In definitiva, la disciplina del sovraindebitamento delinea un percorso di risanamento bilanciato e garantista. Da un lato, apre spiragli di sollievo anche per debiti un tempo inesorabili – come quelli fiscali – riconoscendo che la crisi economica può rendere impossibile adempiere a tutti gli obblighi e che “nemo tenetur ad impossibilia”. Attraverso procedure semplificate e flessibili, il piccolo imprenditore, il professionista o il consumatore sovraindebitato possono ristrutturare l’esposizione col Fisco, sanando quanto realisticamente fattibile ed eliminando il resto. Dall’altro lato, il sistema protegge i creditori più vulnerabili e i valori inderogabili: i diritti dei familiari a ricevere mantenimento non sono intaccati, così come restano dovute le pene pecuniarie, le sanzioni per fatti illeciti e ogni obbligo che attiene a responsabilità personali. Questo doppio binario assicura che la solidarietà familiare e la legalità non vengano sacrificate sull’altare della “ripartenza” economica.

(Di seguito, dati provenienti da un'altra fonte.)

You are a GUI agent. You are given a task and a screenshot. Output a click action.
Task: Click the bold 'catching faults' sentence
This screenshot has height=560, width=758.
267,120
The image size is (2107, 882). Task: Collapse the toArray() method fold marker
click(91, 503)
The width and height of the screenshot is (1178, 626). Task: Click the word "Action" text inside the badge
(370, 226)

Per il debitore onesto e in difficoltà, oggi esiste una strategia di salvezza concreta: rivolgendosi a un Organismo di Composizione della Crisi o a un avvocato esperto in materia, può valutare se proporre un piano ai creditori o ricorrere alla liquidazione controllata. Ogni caso verrà studiato su misura, considerando anche la presenza di debiti verso il Fisco o verso la famiglia. Sarà possibile, ad esempio, falcidiare le cartelle esattoriali concordando un pagamento parziale, mentre per gli assegni familiari occorrerà magari agire in sede di tribunale civile separatamente. L’importante è agire prontamente e con trasparenza: più si aspetta, più la situazione peggiora e minori sono le chance di successo. Al contrario, muovendosi per tempo e predisponendo un piano serio e sostenibile (magari sacrificando il superfluo ma preservando l’essenziale come la casa di abitazione), si può ottenere dal tribunale l’omologazione e infine l’esdebitazione. A quel punto il passato sarà davvero alle spalle. Il sistema attuale, in continua evoluzione grazie anche alle sentenze come quelle citate (Trib. Verona, 12/03/2025; Cass. civ. n. 22074/2025; Cass. civ. n. 21048/2025), offre un percorso equilibrato: rigore verso chi specula o trascura i doveri familiari, ma anche clemenza verso chi merita una seconda chance. Se ti trovi in difficoltà economica con debiti di ogni tipo, non perdere la speranza e informati sulle soluzioni disponibili: potresti scoprire che liberarsi dai debiti è possibile, mantenendo però fede ai doveri più sacri verso i tuoi cari.